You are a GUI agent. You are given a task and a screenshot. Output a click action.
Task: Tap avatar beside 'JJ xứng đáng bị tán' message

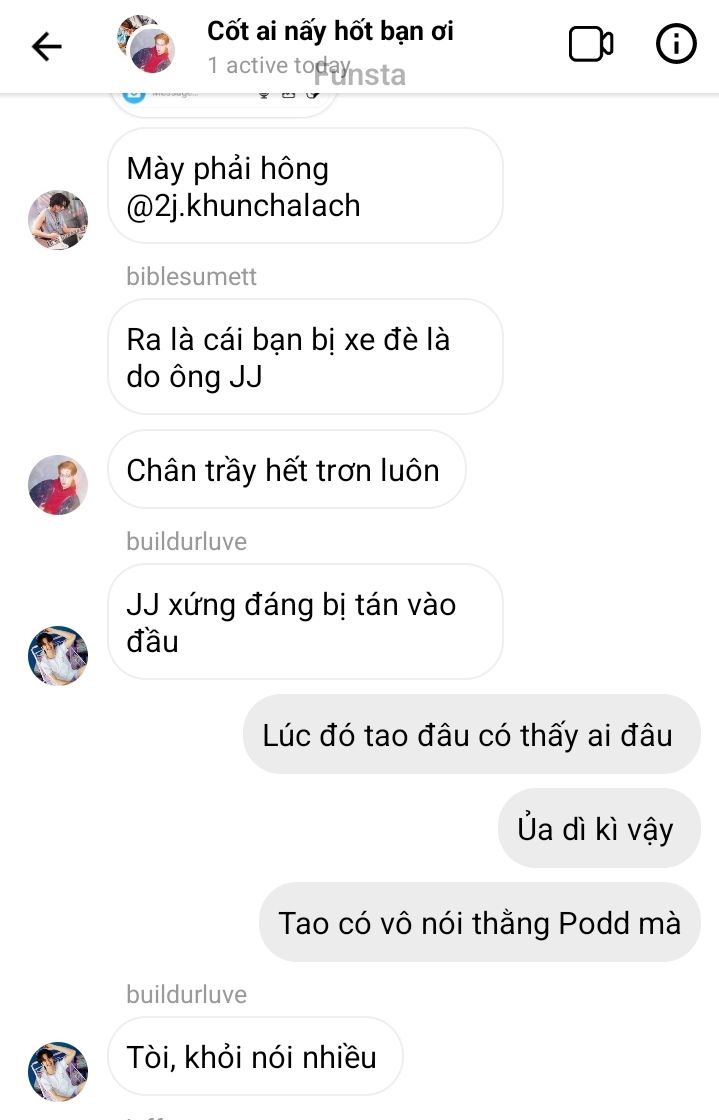pos(58,656)
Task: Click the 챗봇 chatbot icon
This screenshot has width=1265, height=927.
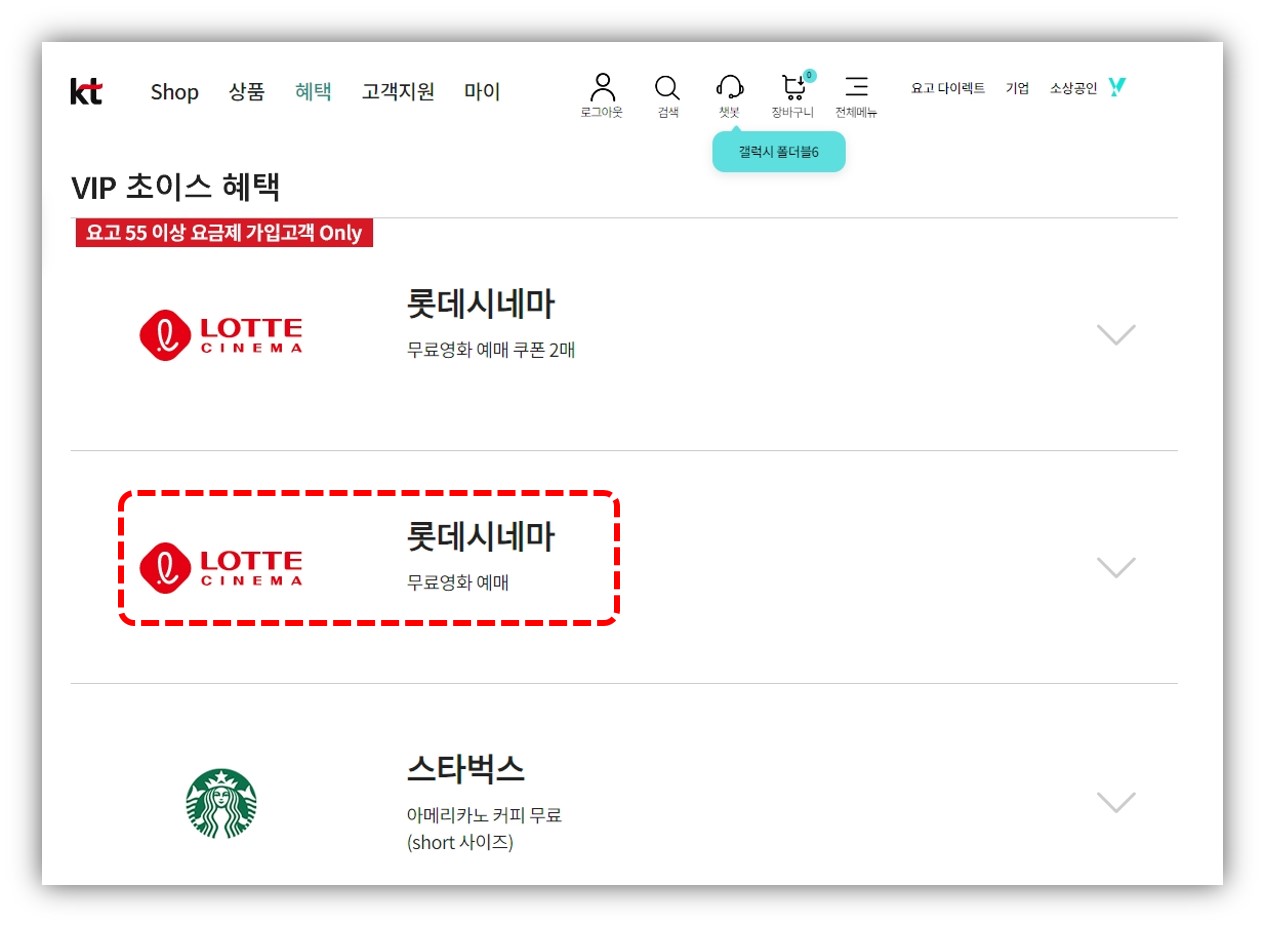Action: point(730,88)
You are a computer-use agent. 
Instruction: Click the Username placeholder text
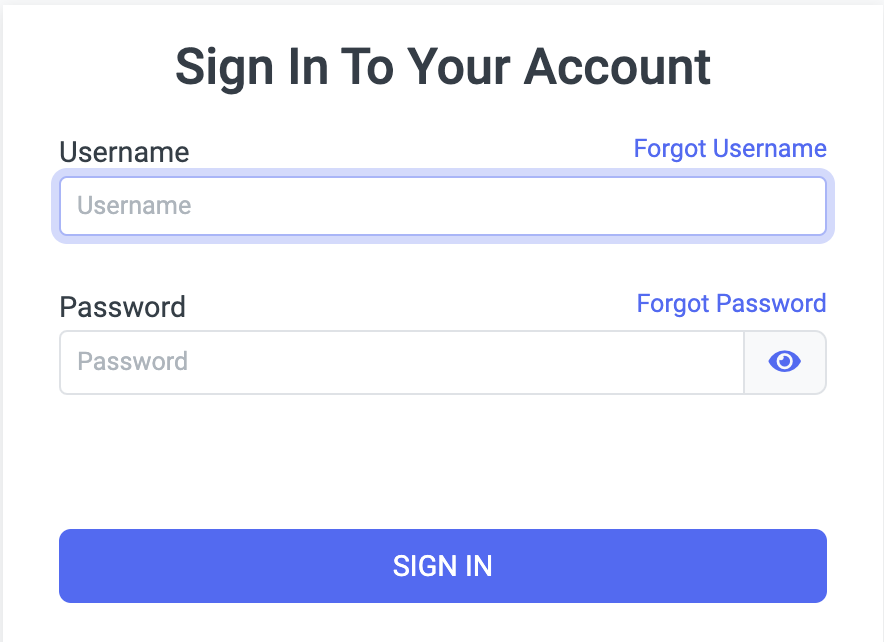click(134, 206)
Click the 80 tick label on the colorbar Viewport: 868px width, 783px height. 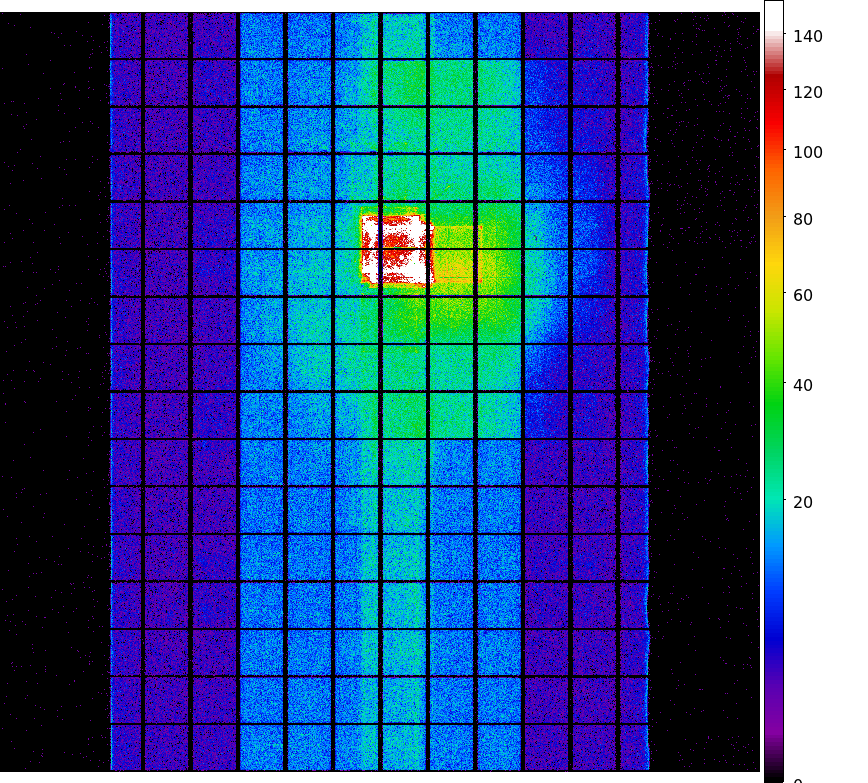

- [What to work on]: The answer must consist of every line above that contains the word "agent".

- [Your solution]:
You are a GUI agent. You are given a task and a screenshot. Output a click action.
You are a computer-use agent. 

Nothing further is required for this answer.